**Task statement:**
Switch each "computer-use agent" in the rows below to "desktop agent", and write out the rows again with nothing else changed.
── Task material
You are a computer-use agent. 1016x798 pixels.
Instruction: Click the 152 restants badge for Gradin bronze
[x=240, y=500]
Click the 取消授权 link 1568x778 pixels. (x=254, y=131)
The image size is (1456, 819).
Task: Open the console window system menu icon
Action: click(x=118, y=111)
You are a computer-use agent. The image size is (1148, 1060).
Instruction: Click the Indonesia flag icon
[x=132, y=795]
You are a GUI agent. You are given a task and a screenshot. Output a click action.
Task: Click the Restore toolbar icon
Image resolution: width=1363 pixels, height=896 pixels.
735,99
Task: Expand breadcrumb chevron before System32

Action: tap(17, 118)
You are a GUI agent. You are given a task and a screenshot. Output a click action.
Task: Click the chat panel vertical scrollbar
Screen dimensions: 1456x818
────
**Full output:**
You are a desktop agent. 1016x798 pixels.
Instruction: Click the 152 restants badge for Gradin bronze
[x=240, y=500]
Click the 取消授权 link 1568x778 pixels. (x=254, y=131)
The image size is (1456, 819).
Task: Open the console window system menu icon
Action: click(x=118, y=111)
You are a desktop agent. The image size is (1148, 1060).
Instruction: Click the Indonesia flag icon
[x=132, y=795]
You are a GUI agent. You are given a task and a screenshot. Output a click action.
Task: Click the Restore toolbar icon
Image resolution: width=1363 pixels, height=896 pixels.
735,99
Task: Expand breadcrumb chevron before System32

Action: tap(17, 118)
You are a GUI agent. You are given a task and a screenshot. Output a click action.
Task: Click the chat panel vertical scrollbar
Screen dimensions: 1456x818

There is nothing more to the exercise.